There is one correct way to write a date and it's YYYY-MM-DD. https://t.co/HcpEUblwCE
— Kristin Briney (@KristinBriney) July 3, 2018
I think that the benefits of the YYYY-MM-DD format are obvious, but I’m also the oddball who has the international date standard number memorized (it’s ISO 8601, by the way). These benefits are likely not obvious to everyone else, even to my data librarian peers who regularly deal with consistency in data formatting. Thus the lament in a reply to my tweet:
I wish this were more obvious in our profession. https://t.co/9GYEKyJ0wL
— Yasmeen Shorish (@yasmeen_azadi) July 4, 2018
Yasmeen’s reply got me thinking about the small-but-significant number of times I’ve seen data librarian peers putting dates into non-YYYY-MM-DD formats. It also prompted me to go from occasionally grumping to myself about this issue to full-on ranting to others in the form of a commentary in one of my field’s journals.

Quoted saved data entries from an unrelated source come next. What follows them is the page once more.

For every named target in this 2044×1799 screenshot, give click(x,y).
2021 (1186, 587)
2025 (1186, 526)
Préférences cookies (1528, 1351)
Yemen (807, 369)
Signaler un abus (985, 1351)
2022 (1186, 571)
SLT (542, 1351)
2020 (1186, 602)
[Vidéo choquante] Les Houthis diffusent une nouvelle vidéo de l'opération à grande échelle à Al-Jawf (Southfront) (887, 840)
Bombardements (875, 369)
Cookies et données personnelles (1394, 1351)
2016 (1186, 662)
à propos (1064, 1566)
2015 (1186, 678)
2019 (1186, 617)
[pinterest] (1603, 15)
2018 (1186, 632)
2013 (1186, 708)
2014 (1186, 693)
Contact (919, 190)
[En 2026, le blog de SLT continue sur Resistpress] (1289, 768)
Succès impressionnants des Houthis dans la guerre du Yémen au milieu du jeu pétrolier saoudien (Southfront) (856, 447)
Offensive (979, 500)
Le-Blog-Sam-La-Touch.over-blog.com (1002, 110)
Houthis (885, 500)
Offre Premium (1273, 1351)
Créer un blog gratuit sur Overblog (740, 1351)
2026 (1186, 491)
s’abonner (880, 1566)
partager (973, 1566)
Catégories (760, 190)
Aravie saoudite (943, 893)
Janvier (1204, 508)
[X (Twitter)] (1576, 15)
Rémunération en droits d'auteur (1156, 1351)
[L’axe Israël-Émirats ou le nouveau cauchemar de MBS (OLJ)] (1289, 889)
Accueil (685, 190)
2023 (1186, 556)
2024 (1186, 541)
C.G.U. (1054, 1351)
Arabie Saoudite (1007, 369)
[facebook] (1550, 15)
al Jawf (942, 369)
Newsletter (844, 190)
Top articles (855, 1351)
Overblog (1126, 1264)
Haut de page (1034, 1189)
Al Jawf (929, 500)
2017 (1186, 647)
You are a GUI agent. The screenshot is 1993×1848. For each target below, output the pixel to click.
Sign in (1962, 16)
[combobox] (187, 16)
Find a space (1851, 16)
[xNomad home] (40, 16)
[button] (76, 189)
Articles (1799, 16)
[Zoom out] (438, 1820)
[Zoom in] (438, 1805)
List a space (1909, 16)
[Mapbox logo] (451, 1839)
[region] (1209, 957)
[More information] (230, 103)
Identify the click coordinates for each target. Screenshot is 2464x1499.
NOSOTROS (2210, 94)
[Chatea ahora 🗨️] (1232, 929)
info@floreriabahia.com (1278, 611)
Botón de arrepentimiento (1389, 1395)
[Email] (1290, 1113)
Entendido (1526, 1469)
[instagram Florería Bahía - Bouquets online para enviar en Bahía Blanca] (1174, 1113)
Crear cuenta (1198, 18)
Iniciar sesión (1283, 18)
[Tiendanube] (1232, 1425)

All this is to say that you should check out my latest publication in the Journal of eScience Librarianship: “The Problem with Dates: Applying ISO 8601 to Research Data Management.” The redux is that I implore you to learn about the ISO 8601 standard and use it in your research data management. From experience I can say that it’s one of the best data tricks I know.
[PS. 10 points to anyone who catches the Harry Potter Easter egg in the article.]